Open imranariffin opened 1 year ago
We can consider writing this kind of test to manifest this issue.
# tests/apps/simple_app/tasks.py
@aiotaskq.task
async def long_io_task(n: int) -> int:
await asyncio.sleep(n)
return n * 42
# tests/test_integration.py
@pytest.mark.asyncio
async def test_sync_and_async_parity__simple_app__long_io(worker: WorkerFixture):
# Given a simple app running as a worker
await worker.start(app=simple_app.__name__, concurrency=1)
class Timer:
def __enter__(self):
self.t0 = time.time()
return self
def __exit__(self, exc_type, exc_val, exc_tb):
self.t1 = time.time()
self.duration = self.t1 - self.t0
# Then there should be parity between user process and worker process result of the tasks
with Timer() as timer_user_process:
result_user_process = await asyncio.gather(
simple_app.long_io_task(),
simple_app.long_io_task(),
simple_app.long_io_task(),
)
print(f"User process took {timer_user_process.duration}")
with Timer() as timer_worker_process:
result_worker_process = await asyncio.gather(
simple_app.long_io_task.apply_async(),
simple_app.long_io_task.apply_async(),
simple_app.long_io_task.apply_async(),
)
print(f"Worker process took {timer_worker_process.duration}")
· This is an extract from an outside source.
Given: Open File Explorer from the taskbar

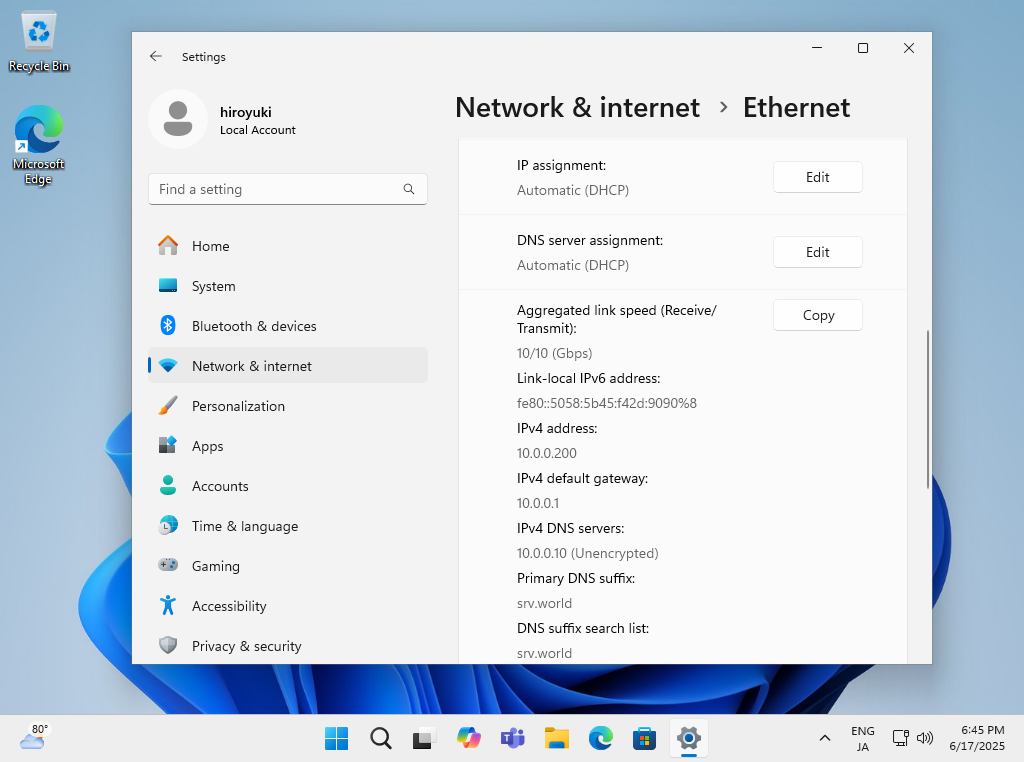Looking at the screenshot, I should pos(556,738).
assert result_user_process == result_worker_process
assert abs(timer_user_process - timer_worker_process) < 0.05
As of current code, running this test will give this error:
RuntimeError: read() called while another coroutine is already waiting for incoming data
Which can be quick-fixed by commenting out the singleton logic in PubSub
:
class PubSubSingleton:
@classmethod
def get(cls, url: str, poll_interval_s: float, **kwargs) -> IPubSub:
# if cls._instance:
# return cls._instance
But then you will still get another error:
File "/home/in-gote/workspace/aiotaskq/src/aiotaskq/worker.py", line 225, in _main_loop
task_result = json.dumps(task_result)
File "/usr/lib/python3.10/json/__init__.py", line 231, in dumps
return _default_encoder.encode(obj)
File "/usr/lib/python3.10/json/encoder.py", line 199, in encode
chunks = self.iterencode(o, _one_shot=True)
File "/usr/lib/python3.10/json/encoder.py", line 257, in iterencode
return _iterencode(o, 0)
File "/usr/lib/python3.10/json/encoder.py", line 179, in default
raise TypeError(f'Object of type {o.__class__.__name__} '
TypeError: Object of type coroutine is not JSON serializable
Which can be quick-fixed by changing how we execute the tasks in worker.py
:
# task_result = task_func(*task_args, **task_kwargs)
if asyncio.iscoroutinefunction(task_func._f):
task_result = await task_func(*task_args, **task_kwargs)
else:
task_result = task_func(*task_args, **task_kwargs)
... You'll probably get more error and the last one should be the test failing on
assert abs(timer_user_process - timer_worker_process) < 0.05
Which shows that we're currently not able to run I/O bound tasks concurrently. We can fix this be ensure the logic of executing and publishing of task in background.
Right now each worker works on exactly one task at a time :cry:, so we should add a parameter
--max-tasks-per-worker
, which I believe is similar to celery--max-tasks-per-child
, so that a worker can grab a maximum of N tasks at one time and execute them concurrently. In most cases, 0 < N < some_sensible should be generally better in the async world especially if the tasks are I/O heavy -- we don't want a process to be waiting idly for I/O without doing anything meaningful.